1. Способ отнесения пациента к клинически релевантной группе, содержащий этапы:
получения наборов данных, содержащих один или более наборов молекулярных данных из образца пациента;
идентификации вероятности изменения в пределах упомянутого одного или более наборов молекулярных данных по сравнению с базой данных молекулярных данных известных фенотипов, предпочтительно, молекулярных данных экспрессии одного или более генов пациента;
выведения активности биологической сети на основании упомянутых вероятностей;
идентификации вероятности потока информации сети для упомянутого пациента через вероятность взаимодействий в упомянутой сети на основании упомянутой вероятности измененных молекулярных данных;
создания множественных вариантов потока информации сети для упомянутого образца пациента путем выборки из полного распределения вероятностей взаимодействия;
вычисления расстояния упомянутого пациента от других субъектов в базе данных пациентов с использованием множественных вариантов потока информации сети; и
приписывание упомянутого пациента к клинически релевантной группе на основании результата предыдущего этапа.

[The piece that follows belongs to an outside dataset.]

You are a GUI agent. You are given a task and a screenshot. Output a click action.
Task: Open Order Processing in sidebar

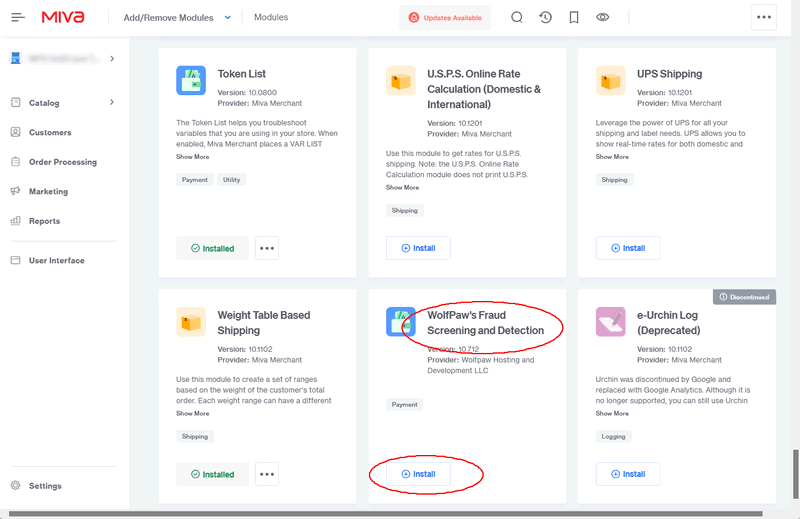point(62,162)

2. Способ по п. 1, в котором упомянутые молекулярные данные содержат данные по нонсенс-мутациям, однонуклеотидным полиморфизмам (SNP), вариациям числа копий (CNV), вариациям сплайсинга, вариациям регуляторной последовательности, небольшим делециям, небольшим инсерциям, небольшим делециям и инсерциям, крупным делециям, крупным инсерциям, сложным генетическим перестройкам, межхромосомным перестройкам, внутрихромосомным перестройкам, потере гетерозиготности, инсерции повторов, делеции повторов, метилированию ДНК, состояниям метилирования или ацетилирования гистонов, экспрессии генов и/или некодирующей РНК и/или данным преципитации хроматина, выявляющим сайты или участки связывания ДНК, предпочтительно полученные посредством секвенирования генома, иммуногистохимии, FISH, методик ПЦР и/или методик микрочипов.
3. Способ по п. 1 или 2, в котором упомянутое сравнение с базой данных молекулярных данных известных фенотипов представляет собой сравнение с базой данных биологических аннотаций, базой данных путей, базой данных по биологическим процессам и/или базой данных по биологическим функциям, предпочтительно, с базой данных взаимодействия путей Национального института рака, базой данных путей KEGG, базой данных BioCarta, базой данных Panther, базой данных Reactome и/или базой данных DAVID.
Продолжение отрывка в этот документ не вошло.